▶ **WHAT TO DO**: Resume the article on April's inflation and jobs data, starting right after its last sentence.

**** SOURCE DOCUMENT

Key takeaways

  1. After rising the first three months of 2024, inflation subsided in April. Core inflation advanced at the slowest pace in three years.
  2. Hiring also slowed in April, with the economy adding 175,000 jobs, down from +315,000 last month.
  3. The relative slow pace of wage growth gives us some confidence that inflation should keep subsiding, although progress could be slow.
  4. If inflation keeps declining, even slightly, over the course of 2024, the Federal Reserve is likely to cut rates 1-2 times.

Investors are breathing a sigh of relief after this month’s employment and inflation data. For the first few months of 2024, job growth and inflation appeared to be accelerating, which had markets worried about another spike in interest rates. At least for one month however, the data is back to supporting the so-called “soft landing” that helped propel stocks higher in 2023.

Here are our thoughts on this month’s data and what it means for your portfolio.

Inflation eases, still too high

The Consumer Price Index (CPI) rose 0.3% in April excluding volatile food and energy prices.. That is the lowest monthly figure since December. On a year-over-year basis, CPI rose 3.6% excluding food and energy, which is the slowest pace of inflation in three years.

April Core CPI was the lowest in three years

Source: Bureau of Labor Statistics

For both investors and the Federal Reserve, this is something of a relief. After falling consistently throughout most of 2023, inflation data accelerated in the first three months of 2024. This led to rising bond yields in the first quarter and added significant uncertainty about the Fed’s next move.

********
**** SUPPLIED ENTRIES

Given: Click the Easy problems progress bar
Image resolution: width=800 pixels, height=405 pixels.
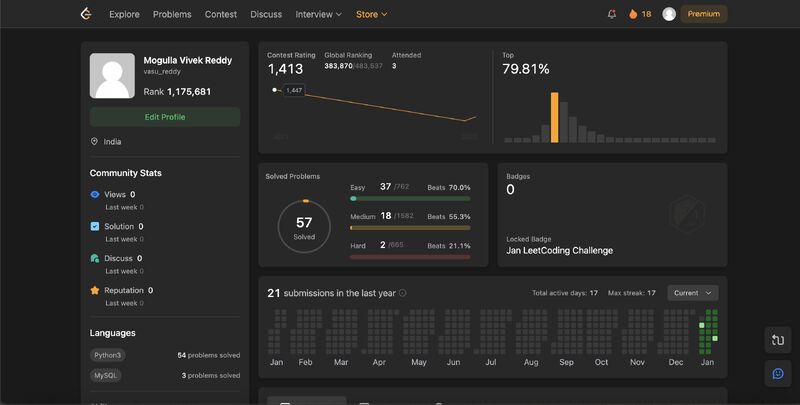Looking at the screenshot, I should [x=410, y=198].
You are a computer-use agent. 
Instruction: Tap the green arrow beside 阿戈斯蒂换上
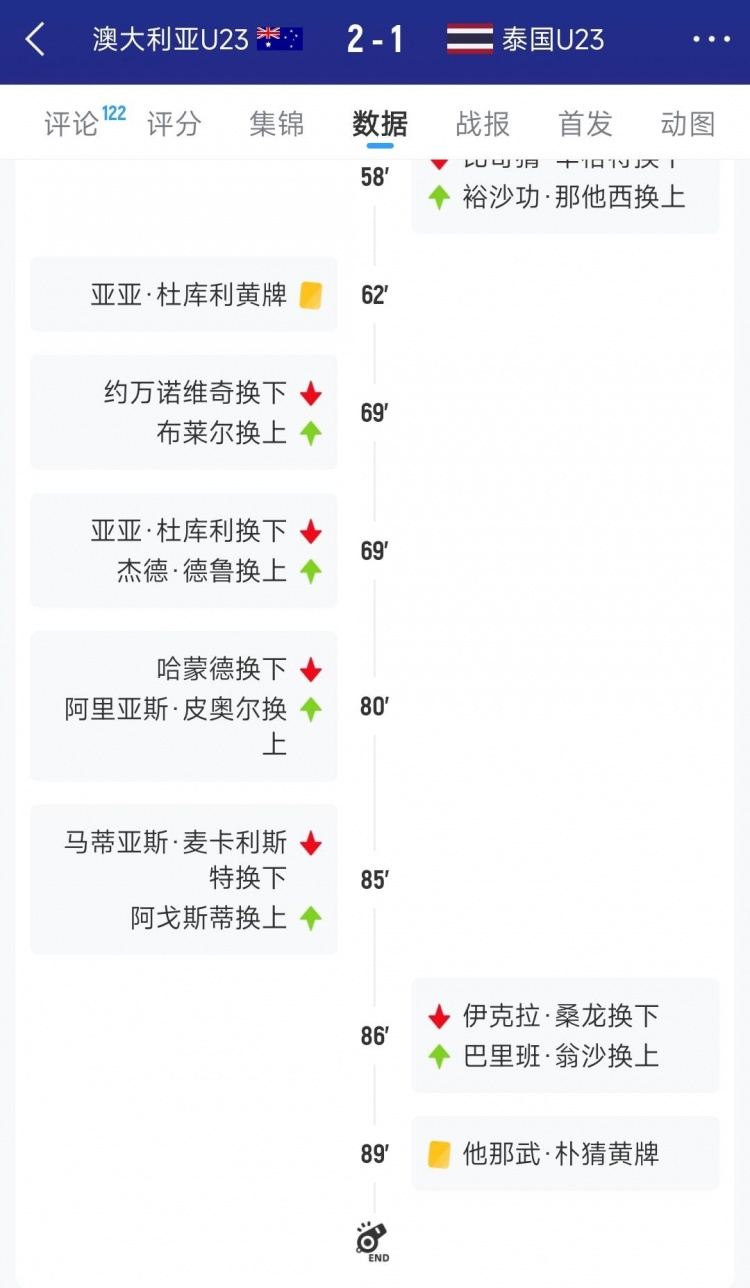[311, 918]
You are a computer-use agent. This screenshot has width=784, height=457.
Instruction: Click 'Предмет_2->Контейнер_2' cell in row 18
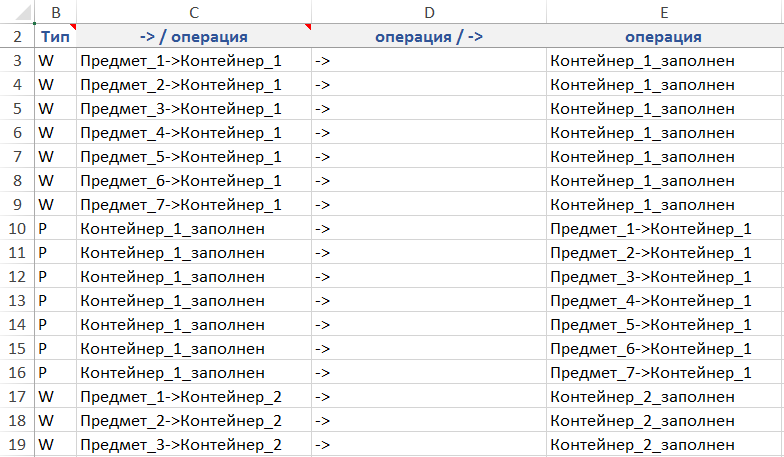181,420
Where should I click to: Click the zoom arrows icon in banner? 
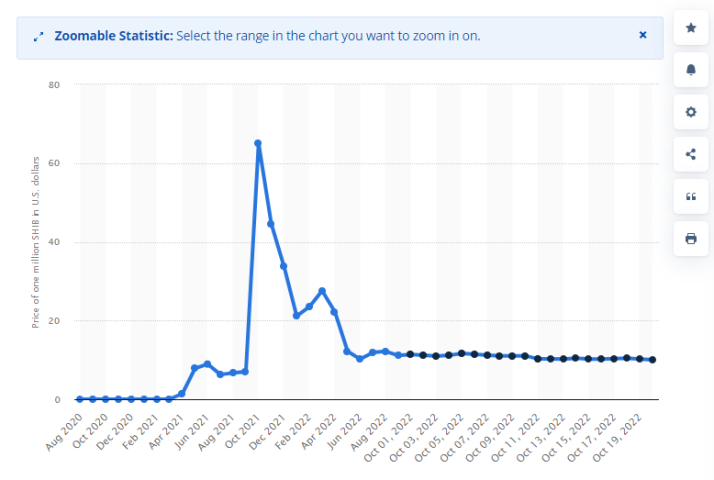(38, 36)
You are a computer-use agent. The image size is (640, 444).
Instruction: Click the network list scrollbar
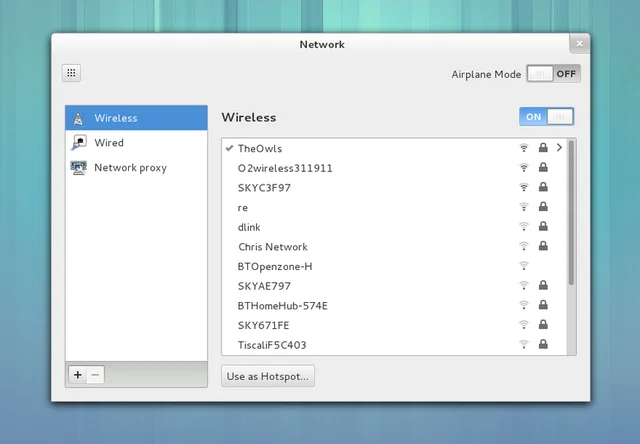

********

▶ **EXPECTED OUTPUT**:
Even though 3.6% Core CPI is still far too high for the Fed’s liking, the fact that inflation is back to moving in the right direction is hugely important. Fed Chair Jerome Powell said after the Fed’s May meeting that the Fed could be “patient” in allowing inflation to come down. Even if it is declining very slowly, the Fed will be satisfied enough to at least no hike rates and could even eventually cut.

Job growth slows

The economy added 175,000 new jobs in April, which was slightly lower than the 240,000 expectations according to Bloomberg’s economist survey. It was also down significantly from the 315,000 new jobs figure from March.

U.S. employment growth slowed significantly in April

Source: Bureau of Labor Statistics

Ideally, stock investors want to see solidly positive job gains, but not so high that it causes interest rates to spike and/or encourages more Fed rate hikes. This had started to be a worry after three straight strong jobs reports during the first quarter of 2024. Hence why seeing some moderation was cheered by the stock market. The day of this jobs report, the S&P 500 rose by 1.3%.

Hard to have inflation without rapid wage growth

Investors were also keying on the wage growth figure from this same employment report. Wage growth is so important because it is the direct tie between employment and inflation. Ultimately inflation is about the pace of consumer spending outstripping the economy’s ability to produce. Consumers can’t spend more money unless their income rises. For the vast majority of households, wages are the primary source of income. Hence why wages and inflation are so intertwined.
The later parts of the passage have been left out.